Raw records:
——————
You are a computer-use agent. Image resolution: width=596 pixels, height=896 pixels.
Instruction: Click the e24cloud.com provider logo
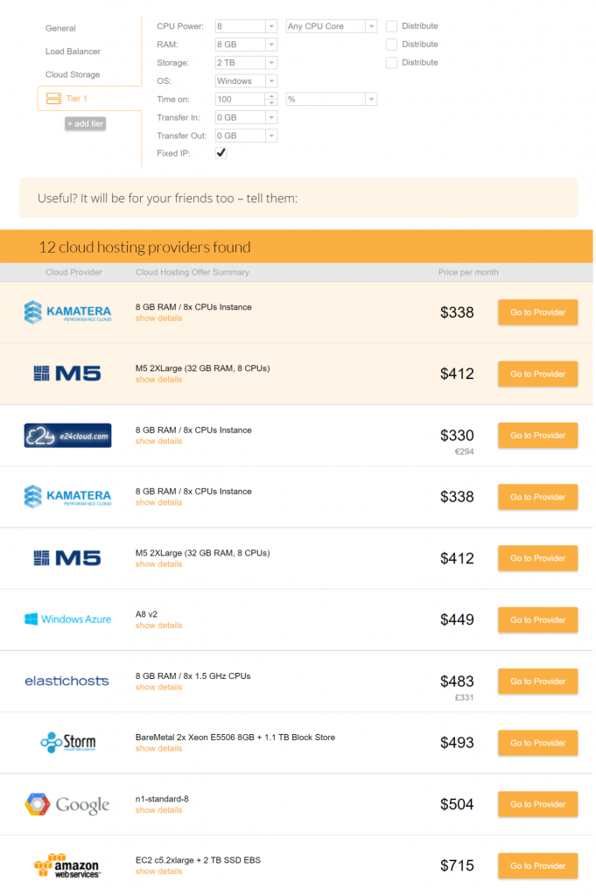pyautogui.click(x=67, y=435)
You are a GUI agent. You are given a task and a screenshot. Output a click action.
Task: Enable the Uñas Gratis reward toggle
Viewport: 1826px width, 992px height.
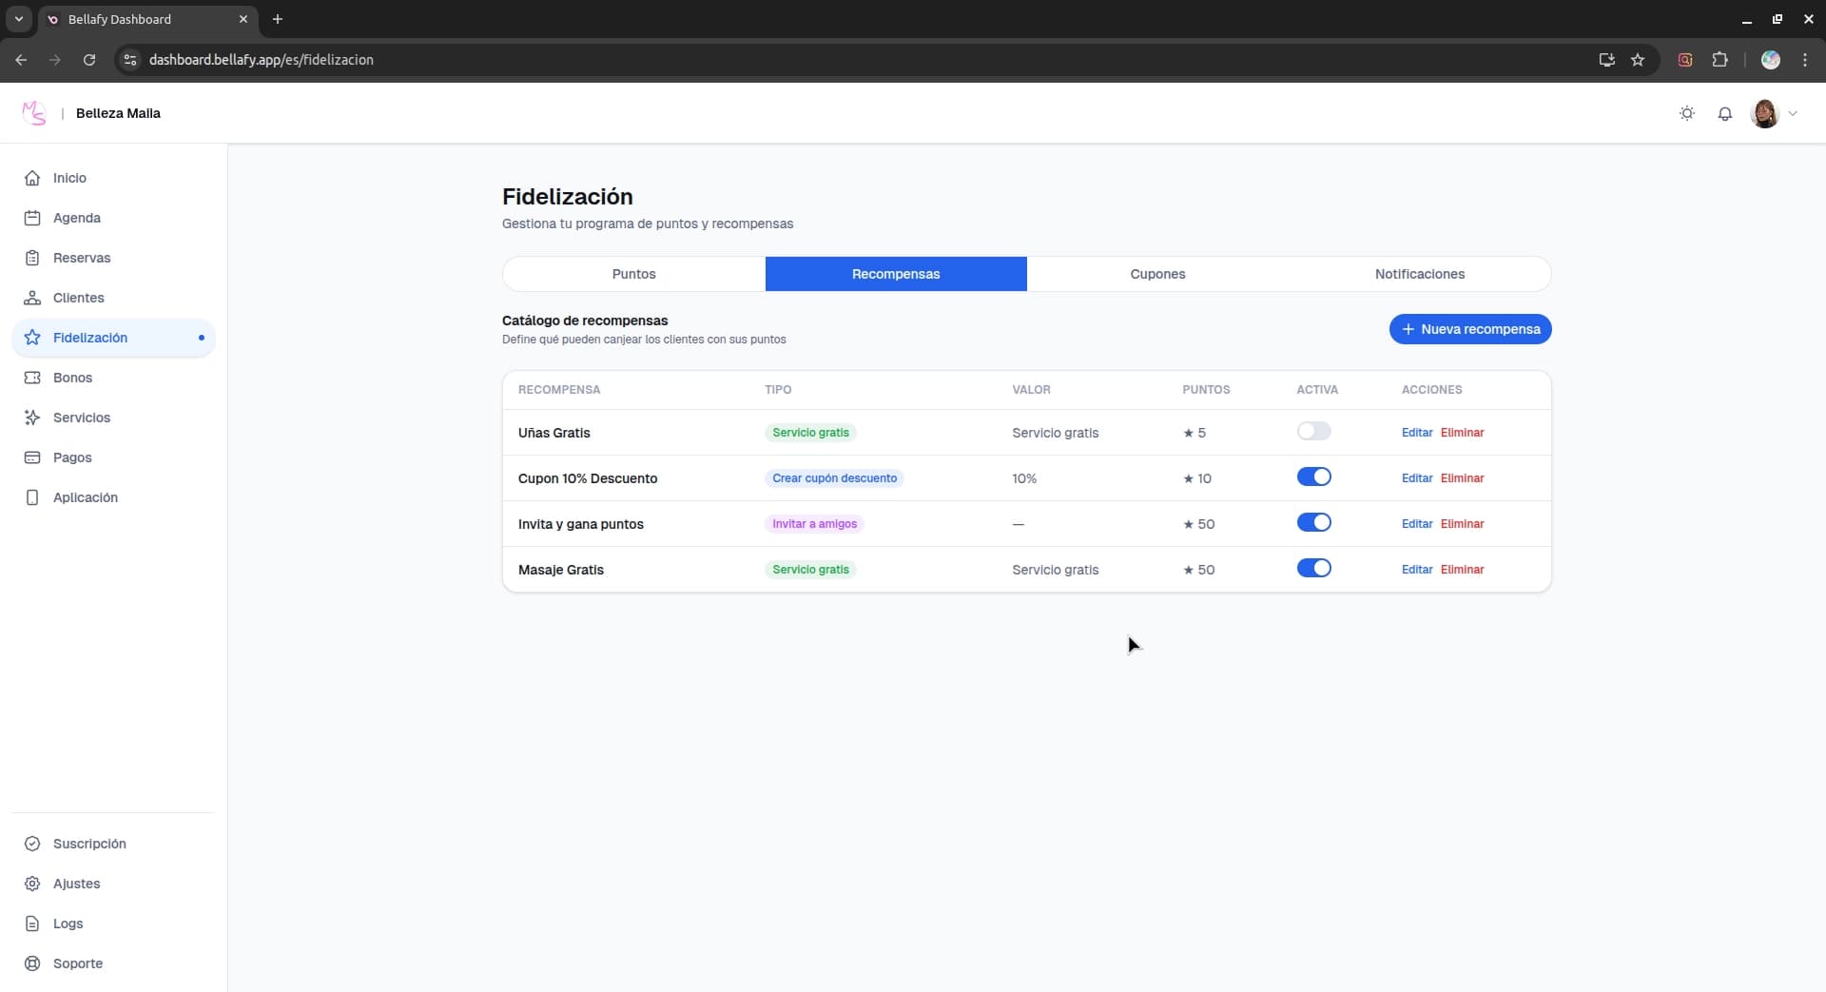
——————
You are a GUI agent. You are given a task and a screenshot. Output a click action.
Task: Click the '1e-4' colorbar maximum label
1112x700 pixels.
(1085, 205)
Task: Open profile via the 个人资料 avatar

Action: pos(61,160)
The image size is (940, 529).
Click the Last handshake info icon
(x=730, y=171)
——————
Stated exercise:
Pick out each line in the listing that contains the string "width", and copy those lines.

Solution for this problem:
You are a computer-use agent. Image resolution: width=596 pixels, height=896 pixels.
Viewport: 1826px width, 992px height.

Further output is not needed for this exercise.